▸ **Record excerpts**
+ + + +

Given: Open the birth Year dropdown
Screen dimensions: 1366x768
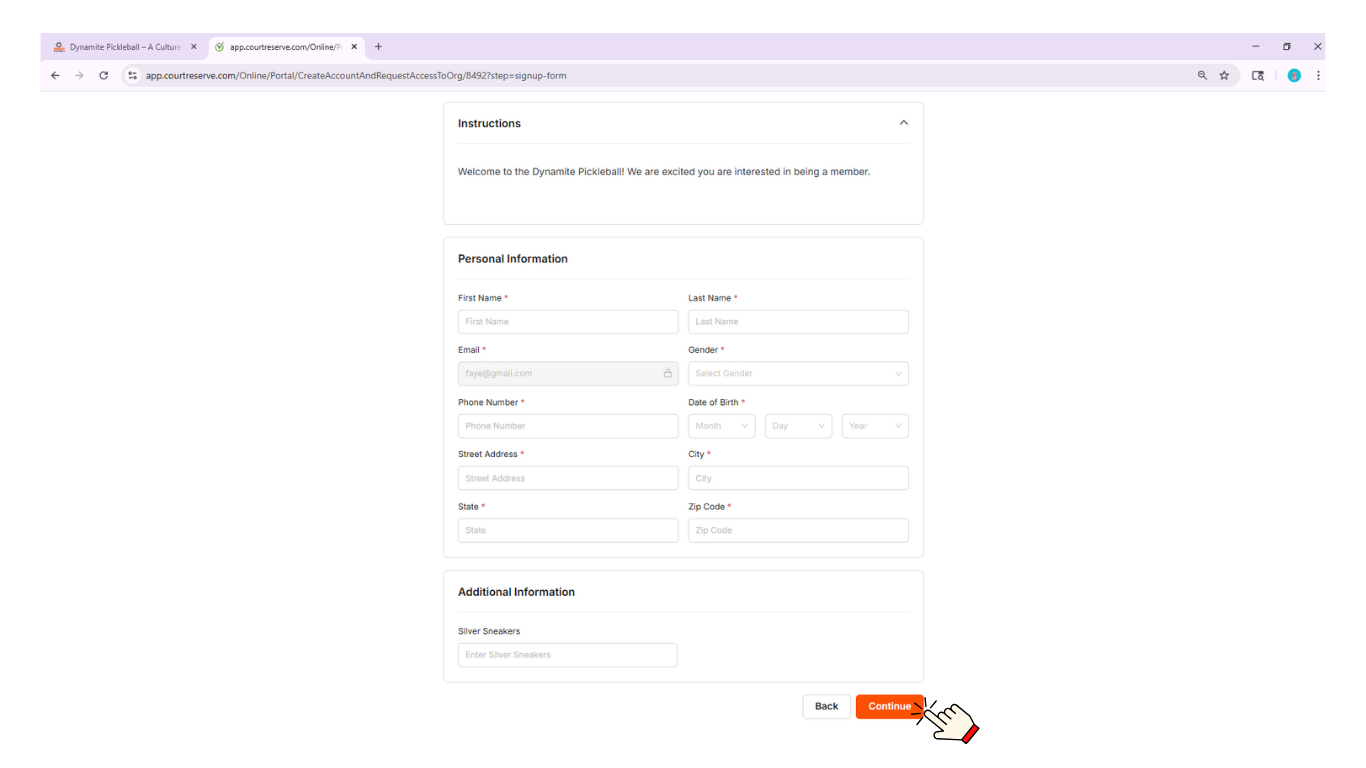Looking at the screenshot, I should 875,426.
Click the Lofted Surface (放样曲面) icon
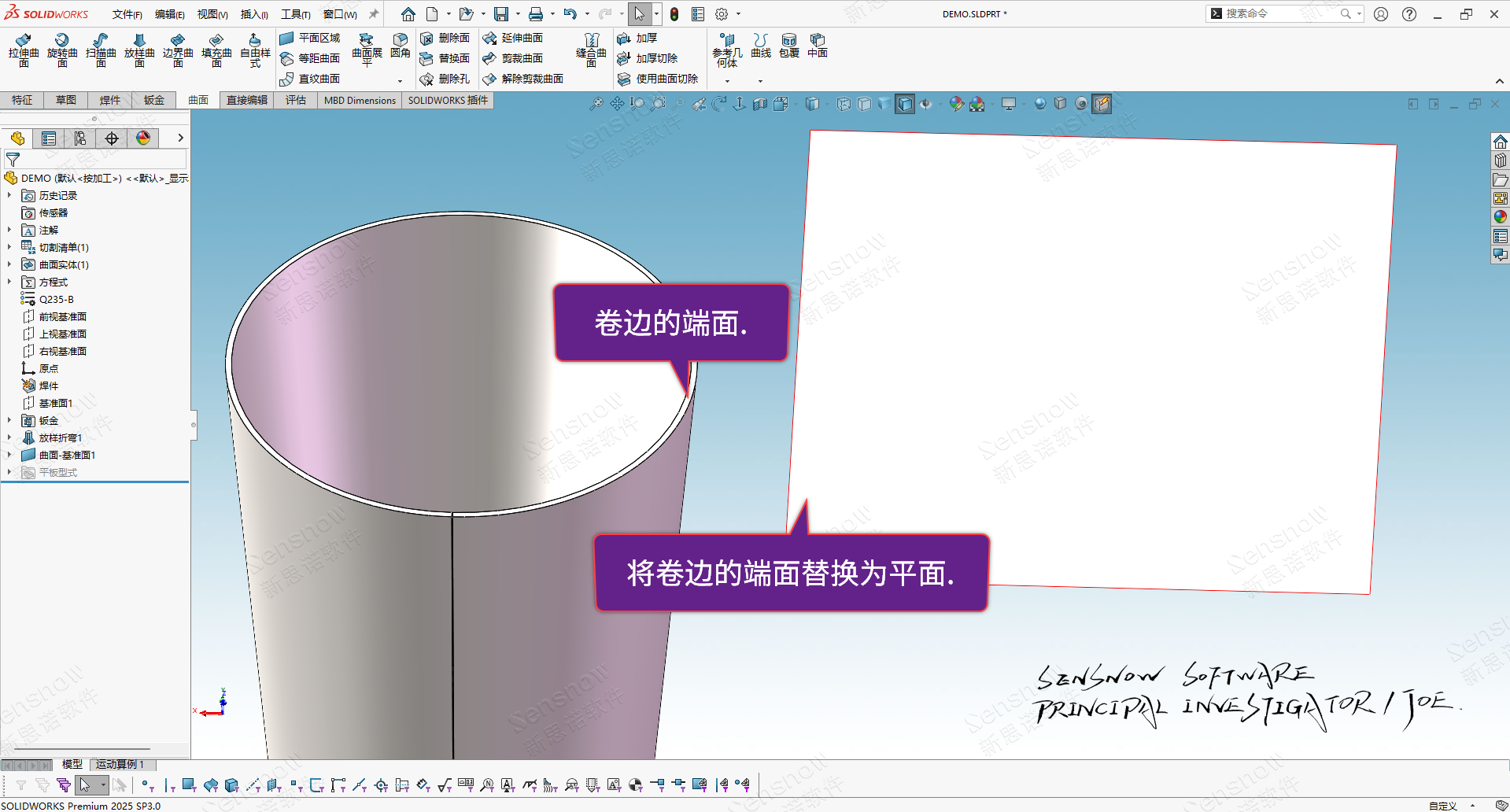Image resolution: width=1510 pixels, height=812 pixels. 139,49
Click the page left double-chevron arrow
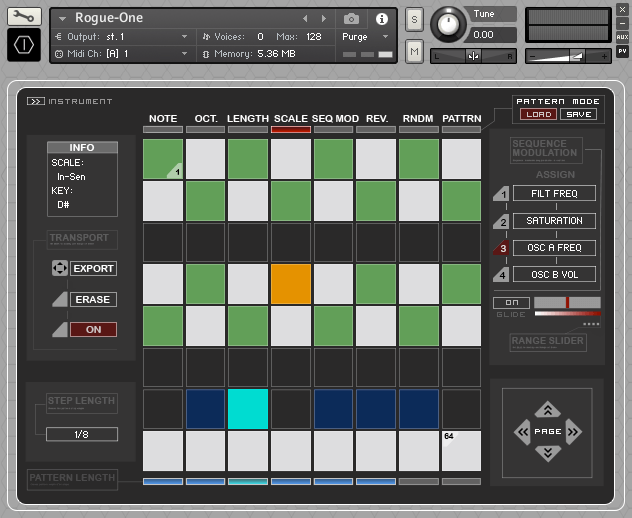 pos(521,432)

+ + + +

▸ **Directions**
Format the data above as a Markdown table with the columns "No." and "Entry", one numbered row per line, skipping blank lines. Leave the pictures out.

▸ **Exercise answer**
| No. | Entry |
|---|---|
| 1 | Given: Open the birth Year dropdown |
| 2 | Screen dimensions: 1366x768 |
| 3 | Looking at the screenshot, I should 875,426. |
| 4 | Click the Lofted Surface (放样曲面) icon |
| 5 | Image resolution: width=1510 pixels, height=812 pixels. 139,49 |
| 6 | Click the page left double-chevron arrow |
| 7 |  pos(521,432) |